I've also come back to Annie Dillard's Pilgrim at Tinker Creek after starting it and setting it aside a few years ago and wondering to myself why I didn't cite Chapter 2, titled "Seeing," in my graduate thesis? The title did come to mind at the time but was set aside (again) in favor of others. I suppose it's in its rightful place now on a list of several books I've been compiling since submitting my thesis, some of which were cited and deserve a fuller read but mostly titles which were not cited at all but which I came to in the writing process and after or revived from the past like Pilgrim at Tinker Creek.

I realize now that the thesis didn't have to summarize and investigate every single aspect of my work or every single relevant topic in art history, theory, and philosophy as I had wrongly and fearfully imagined then. And it didn't. Instead, it was more of an exercise in getting to the core of what I was doing in my art work at the time and putting that into a legible body of words and images, including my own and those of a small selection of kindred thinkers and makers, and in no way at all conclusive or final. A neat bow of a diploma was awarded at the end, but the thesis writing process and graduate school in general was quite messy. It was a cocktail of doubts and questions, exciting and sometimes scary experiments, failures, second tries, and little successes every now and then. One of our professors was quite right when he told us during the first week of our program that we would not end up masters of fine arts even though we were pursuing our Masters of Fine Arts. But what's really neat to me is how the whole process has served as a launching pad to new experiences, new thoughts, new ideas and books to explore for the years to come.

Which brings me back to Annie Dillard's Pilgrim at Tinker Creek and "Seeing." The idea of seeing, and "contemplative seeing" in particular, was the core of my thesis, and I spent a good deal of it in trying to define "seeing" in relation to my work. It seems as if I am perpetually defining and trying to understand the term for myself through the making of work, thinking, reading, reflecting, and writing.
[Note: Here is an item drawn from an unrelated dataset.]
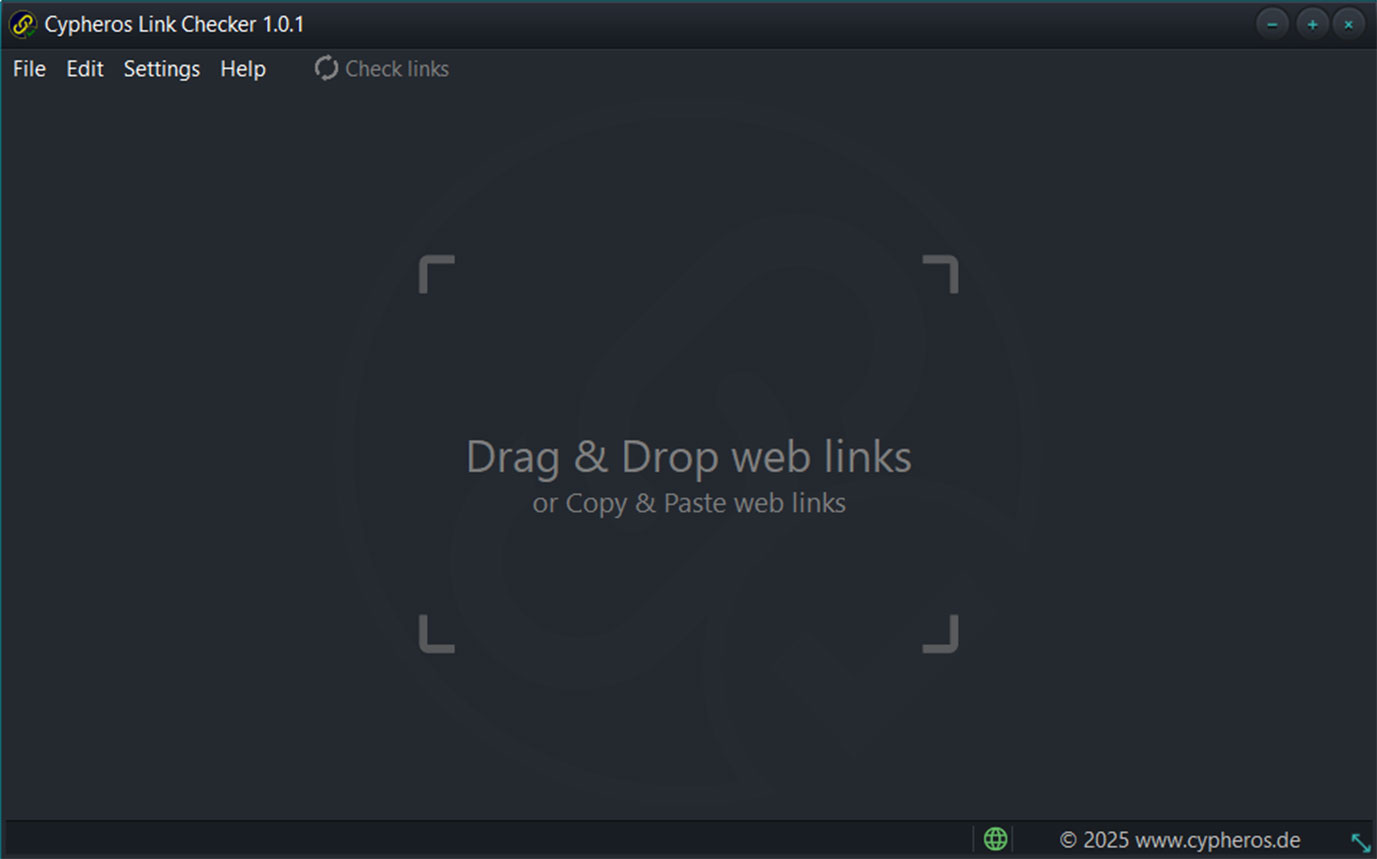Click the minimize icon in the title bar
This screenshot has width=1377, height=859.
1273,23
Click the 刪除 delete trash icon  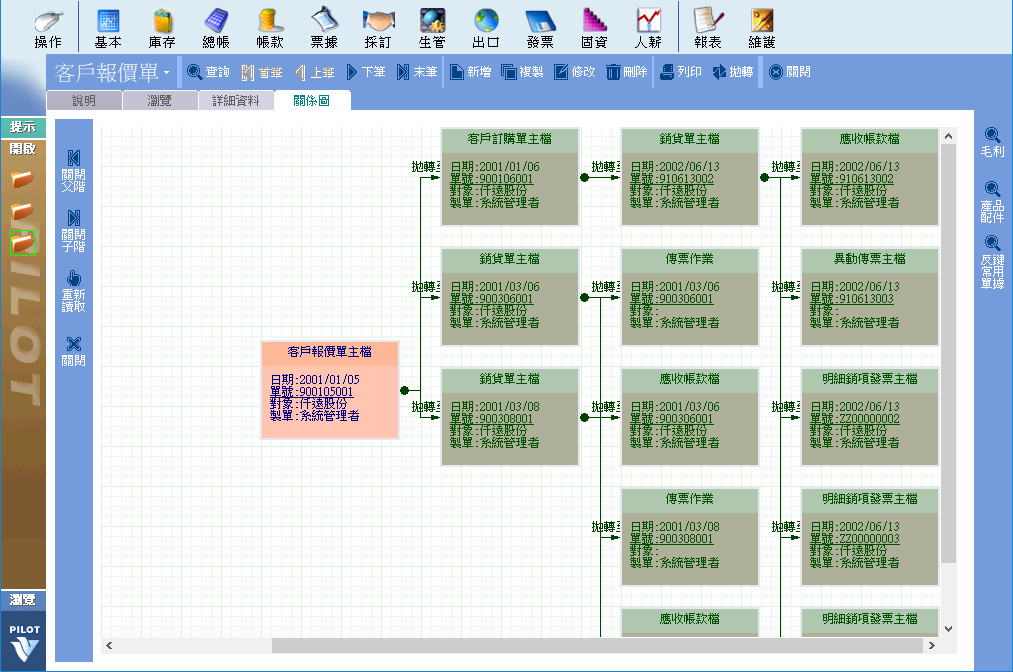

With a friend I recently discussed the dilemma of seeking versus seeing, something I've been thinking about for a while. All of this thinking and reading and writing about seeing has led me to be much more conscious of my work and process, which has allowed me to grow but also made me dangerously aware of a creative process which seems to thrive on a certain un-awareness or naivete in regards to itself. In other words, I sometimes find myself seeking moments of seeing rather than being in an open state of waiting for them. Dillard describes this seeking kind of seeing and then she describes "another kind of seeing that involves letting go...The difference between the two ways of seeing is the difference between walking with and without a camera. When I walk with a camera I walk from shot to shot, reading the light on a calibrated meter. When I walk without a camera, my own shutter opens, and the moment's light prints on my own silver gut."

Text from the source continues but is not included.